Why did Rose Tremain call her book 'Sacred Country'? What sacred country?
It's a book set in time from 1952 (the death of the King - of England) until more or less the present. A girl grows up in the countryside, but from the age of six identifies as a boy. She grows up in a farmer's family, where her father much prefers her younger brother, who his father wants to take over the farm. There's also another young man, Walter, who does not want to follow the path his family has prepared for him.
So all three are unhappy. The parents of Mary/Martin are not totally delighted themselves; mum keeps drifting in and out of the local mental hospital, and dad takes to drink. And you are expecting a happy end?
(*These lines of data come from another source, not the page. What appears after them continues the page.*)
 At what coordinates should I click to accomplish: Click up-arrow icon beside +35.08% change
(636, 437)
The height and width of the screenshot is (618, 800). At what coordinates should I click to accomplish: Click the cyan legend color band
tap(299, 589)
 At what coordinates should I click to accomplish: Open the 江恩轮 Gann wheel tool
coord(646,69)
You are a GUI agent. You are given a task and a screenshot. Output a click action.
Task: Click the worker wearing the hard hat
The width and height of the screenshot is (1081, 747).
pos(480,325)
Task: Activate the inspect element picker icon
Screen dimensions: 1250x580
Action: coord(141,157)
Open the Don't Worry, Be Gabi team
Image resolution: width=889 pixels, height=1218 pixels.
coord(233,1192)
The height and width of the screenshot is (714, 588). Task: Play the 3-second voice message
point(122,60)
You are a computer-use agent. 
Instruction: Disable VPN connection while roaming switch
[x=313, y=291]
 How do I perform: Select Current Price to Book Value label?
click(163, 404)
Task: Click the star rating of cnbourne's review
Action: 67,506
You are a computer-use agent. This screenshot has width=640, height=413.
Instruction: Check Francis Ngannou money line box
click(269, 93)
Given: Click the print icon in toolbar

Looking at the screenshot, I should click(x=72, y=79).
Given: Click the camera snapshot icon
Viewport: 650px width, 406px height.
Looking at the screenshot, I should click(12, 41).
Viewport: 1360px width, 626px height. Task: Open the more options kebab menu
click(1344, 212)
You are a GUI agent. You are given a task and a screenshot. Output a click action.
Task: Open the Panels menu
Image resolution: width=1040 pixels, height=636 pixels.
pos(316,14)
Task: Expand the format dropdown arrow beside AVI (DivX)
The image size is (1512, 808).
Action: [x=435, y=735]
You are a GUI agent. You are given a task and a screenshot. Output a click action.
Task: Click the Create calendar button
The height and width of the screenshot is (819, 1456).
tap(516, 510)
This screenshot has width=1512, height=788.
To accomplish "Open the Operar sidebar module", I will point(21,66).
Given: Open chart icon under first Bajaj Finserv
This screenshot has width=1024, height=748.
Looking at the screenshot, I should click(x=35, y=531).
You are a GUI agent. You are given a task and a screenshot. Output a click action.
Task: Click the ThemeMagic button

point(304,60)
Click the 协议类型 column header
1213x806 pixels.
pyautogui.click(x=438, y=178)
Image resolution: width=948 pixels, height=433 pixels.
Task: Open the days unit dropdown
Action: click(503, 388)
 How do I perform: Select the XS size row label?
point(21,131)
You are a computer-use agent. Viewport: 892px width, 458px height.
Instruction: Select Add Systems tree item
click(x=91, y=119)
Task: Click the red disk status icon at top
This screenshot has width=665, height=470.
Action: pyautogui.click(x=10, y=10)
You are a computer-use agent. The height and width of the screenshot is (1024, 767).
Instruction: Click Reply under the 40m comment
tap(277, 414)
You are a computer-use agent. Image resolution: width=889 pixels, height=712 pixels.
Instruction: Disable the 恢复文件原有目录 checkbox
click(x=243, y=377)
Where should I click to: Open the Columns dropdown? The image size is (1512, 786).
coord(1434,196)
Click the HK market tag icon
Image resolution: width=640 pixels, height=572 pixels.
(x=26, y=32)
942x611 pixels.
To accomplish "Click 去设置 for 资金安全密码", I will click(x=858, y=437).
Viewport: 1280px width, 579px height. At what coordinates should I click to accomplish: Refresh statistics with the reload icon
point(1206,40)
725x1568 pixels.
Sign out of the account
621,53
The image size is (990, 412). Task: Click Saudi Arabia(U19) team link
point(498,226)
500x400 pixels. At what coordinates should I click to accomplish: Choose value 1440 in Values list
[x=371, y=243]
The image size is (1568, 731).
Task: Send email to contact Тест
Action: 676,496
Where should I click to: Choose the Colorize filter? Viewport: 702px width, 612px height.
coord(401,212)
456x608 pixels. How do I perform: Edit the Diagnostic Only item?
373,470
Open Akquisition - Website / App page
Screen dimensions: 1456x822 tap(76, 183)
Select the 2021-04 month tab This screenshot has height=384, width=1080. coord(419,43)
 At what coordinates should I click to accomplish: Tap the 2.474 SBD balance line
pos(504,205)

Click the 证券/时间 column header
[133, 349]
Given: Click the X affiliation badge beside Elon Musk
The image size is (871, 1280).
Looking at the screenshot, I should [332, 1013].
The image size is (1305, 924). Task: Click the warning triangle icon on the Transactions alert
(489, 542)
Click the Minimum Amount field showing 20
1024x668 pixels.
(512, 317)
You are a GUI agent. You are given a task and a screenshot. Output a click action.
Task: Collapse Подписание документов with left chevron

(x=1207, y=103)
The book tells of Mary's/Martin's struggles to be who s/he is. It is only when s/he is 20 (in the 70s) or so that she first hears the word 'transsexual' (a lot earlier than when I heard it!). Finally she begins the treatment....Meanwhile Timmy, her little brother, feels that the land is not the right vocation for him and finds another one. And Walter also looks for his own direction, and eventually finds it.
The greatest of literature the book is not; not exactly at the level of Booker prize winners - not wonderful skills with words, the way some writers have. It's quite interesting, and unusual. Mixes the 'exotic' with the very plain. I wonder if Walter's story was a bit of padding. Does not really get into the minds of transsexuals, or show the distress they suffer while living in a role that the midwife/society has assigned to them; and the section on the treatment is rather poor - makes me wonder how much the writer researched that. And do they really do breast operations like that in the UK? But it might give people who know nothing about these topics a little bit of information.
I think there are better books on this topic - but I suppose it's a start. Very readable, for a longish flight or so.